** Opening Supplied material block **

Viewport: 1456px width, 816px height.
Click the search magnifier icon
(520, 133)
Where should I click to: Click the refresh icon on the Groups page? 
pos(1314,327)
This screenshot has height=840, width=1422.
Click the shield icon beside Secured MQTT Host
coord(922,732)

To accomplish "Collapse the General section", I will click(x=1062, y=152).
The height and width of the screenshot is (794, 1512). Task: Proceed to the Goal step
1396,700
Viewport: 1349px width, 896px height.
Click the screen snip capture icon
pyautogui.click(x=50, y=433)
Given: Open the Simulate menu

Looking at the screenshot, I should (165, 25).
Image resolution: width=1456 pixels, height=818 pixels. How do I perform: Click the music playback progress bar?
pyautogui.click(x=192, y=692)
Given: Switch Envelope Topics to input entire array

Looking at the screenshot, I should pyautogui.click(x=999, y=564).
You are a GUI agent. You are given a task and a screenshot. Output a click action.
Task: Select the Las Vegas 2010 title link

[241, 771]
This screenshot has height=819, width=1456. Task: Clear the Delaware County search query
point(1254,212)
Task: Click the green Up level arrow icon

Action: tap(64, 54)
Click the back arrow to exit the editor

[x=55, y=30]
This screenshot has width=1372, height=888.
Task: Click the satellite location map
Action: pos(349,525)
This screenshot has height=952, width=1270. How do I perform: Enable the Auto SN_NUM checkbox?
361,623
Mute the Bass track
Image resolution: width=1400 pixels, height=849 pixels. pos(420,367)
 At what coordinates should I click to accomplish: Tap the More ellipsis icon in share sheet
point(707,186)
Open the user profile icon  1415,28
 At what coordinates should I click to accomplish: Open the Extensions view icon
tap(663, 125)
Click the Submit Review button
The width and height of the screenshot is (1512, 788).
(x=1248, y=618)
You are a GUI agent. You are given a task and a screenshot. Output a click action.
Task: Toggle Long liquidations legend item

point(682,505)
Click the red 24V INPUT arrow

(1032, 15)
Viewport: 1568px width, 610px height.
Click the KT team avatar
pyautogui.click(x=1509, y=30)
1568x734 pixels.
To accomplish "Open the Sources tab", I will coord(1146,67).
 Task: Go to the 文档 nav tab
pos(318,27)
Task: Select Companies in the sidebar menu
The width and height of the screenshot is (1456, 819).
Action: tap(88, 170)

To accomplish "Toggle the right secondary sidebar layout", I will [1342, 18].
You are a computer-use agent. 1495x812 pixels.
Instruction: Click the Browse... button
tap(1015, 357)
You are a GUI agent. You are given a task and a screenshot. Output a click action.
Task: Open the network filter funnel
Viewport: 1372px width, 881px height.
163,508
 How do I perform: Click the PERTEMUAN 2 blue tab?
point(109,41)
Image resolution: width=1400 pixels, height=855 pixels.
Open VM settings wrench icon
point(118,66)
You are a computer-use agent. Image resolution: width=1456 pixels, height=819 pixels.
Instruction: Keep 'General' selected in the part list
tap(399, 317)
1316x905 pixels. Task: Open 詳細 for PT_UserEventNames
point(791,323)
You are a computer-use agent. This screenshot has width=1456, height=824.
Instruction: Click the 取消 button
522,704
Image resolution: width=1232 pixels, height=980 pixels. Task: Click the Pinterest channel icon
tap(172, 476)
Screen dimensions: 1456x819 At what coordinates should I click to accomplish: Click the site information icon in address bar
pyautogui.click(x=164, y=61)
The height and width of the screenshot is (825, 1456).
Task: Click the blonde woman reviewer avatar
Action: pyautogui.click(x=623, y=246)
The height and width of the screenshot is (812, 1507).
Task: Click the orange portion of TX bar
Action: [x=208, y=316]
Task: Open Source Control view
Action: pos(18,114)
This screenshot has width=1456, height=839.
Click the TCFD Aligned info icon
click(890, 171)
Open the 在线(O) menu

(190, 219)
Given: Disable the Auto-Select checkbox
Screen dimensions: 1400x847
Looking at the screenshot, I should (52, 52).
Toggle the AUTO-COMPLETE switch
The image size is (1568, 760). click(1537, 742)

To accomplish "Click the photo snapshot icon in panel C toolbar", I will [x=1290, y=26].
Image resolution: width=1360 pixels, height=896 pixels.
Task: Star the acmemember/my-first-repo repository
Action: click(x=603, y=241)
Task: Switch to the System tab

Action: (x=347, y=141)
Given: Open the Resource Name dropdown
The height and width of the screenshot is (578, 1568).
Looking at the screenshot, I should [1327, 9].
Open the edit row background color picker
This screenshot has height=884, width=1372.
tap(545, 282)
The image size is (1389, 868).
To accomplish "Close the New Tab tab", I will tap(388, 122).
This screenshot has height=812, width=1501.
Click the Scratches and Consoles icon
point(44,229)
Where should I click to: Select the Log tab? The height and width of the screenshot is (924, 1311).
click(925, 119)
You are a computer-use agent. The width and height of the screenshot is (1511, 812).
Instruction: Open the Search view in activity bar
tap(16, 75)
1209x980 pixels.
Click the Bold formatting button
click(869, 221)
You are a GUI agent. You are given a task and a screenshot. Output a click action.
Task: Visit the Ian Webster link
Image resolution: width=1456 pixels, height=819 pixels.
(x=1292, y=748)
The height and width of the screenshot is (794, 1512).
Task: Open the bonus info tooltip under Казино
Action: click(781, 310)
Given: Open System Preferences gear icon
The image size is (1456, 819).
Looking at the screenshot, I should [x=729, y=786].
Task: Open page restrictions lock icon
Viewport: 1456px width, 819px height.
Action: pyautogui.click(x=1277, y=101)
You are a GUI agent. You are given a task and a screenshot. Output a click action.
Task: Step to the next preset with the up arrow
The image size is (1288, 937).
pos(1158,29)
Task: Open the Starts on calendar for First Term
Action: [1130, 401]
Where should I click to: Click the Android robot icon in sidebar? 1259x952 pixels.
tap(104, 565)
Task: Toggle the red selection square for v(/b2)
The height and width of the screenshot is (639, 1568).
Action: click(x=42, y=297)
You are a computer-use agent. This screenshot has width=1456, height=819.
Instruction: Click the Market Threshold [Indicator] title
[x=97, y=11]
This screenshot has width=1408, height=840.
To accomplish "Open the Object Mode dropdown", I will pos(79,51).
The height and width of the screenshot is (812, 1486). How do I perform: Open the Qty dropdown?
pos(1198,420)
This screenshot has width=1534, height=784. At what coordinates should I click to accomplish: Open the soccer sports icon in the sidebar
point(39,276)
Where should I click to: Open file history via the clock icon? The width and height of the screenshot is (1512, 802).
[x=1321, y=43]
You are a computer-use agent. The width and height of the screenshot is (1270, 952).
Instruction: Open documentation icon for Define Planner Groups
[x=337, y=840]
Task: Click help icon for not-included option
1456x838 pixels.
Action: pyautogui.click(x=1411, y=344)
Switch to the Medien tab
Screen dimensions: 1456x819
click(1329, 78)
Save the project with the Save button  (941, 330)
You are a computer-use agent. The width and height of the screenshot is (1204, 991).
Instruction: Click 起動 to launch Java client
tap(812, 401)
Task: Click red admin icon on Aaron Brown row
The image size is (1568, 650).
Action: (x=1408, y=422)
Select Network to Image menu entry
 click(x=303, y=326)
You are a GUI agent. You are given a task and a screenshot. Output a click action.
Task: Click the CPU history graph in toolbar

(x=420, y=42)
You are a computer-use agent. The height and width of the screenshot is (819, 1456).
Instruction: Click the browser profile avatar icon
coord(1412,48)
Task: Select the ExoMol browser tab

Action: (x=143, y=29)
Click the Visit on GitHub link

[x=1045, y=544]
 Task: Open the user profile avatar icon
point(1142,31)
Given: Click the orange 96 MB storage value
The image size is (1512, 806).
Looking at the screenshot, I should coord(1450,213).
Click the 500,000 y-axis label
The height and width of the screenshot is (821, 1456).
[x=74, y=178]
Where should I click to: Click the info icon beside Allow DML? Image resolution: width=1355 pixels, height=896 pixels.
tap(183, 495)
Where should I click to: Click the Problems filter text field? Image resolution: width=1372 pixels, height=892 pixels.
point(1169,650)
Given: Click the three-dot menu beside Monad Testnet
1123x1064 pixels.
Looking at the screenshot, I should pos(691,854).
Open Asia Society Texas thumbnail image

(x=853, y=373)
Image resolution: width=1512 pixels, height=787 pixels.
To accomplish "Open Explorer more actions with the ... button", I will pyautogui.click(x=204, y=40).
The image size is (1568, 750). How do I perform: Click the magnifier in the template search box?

** Closing Supplied material block **

**Exercise brief**. Start at the first line of the material and transcribe each line exactly, stopping once the line containing "This screenshot has height=840, width=1422." has been written.

**Task response**.
Viewport: 1456px width, 816px height.
Click the search magnifier icon
(520, 133)
Where should I click to: Click the refresh icon on the Groups page? 
pos(1314,327)
This screenshot has height=840, width=1422.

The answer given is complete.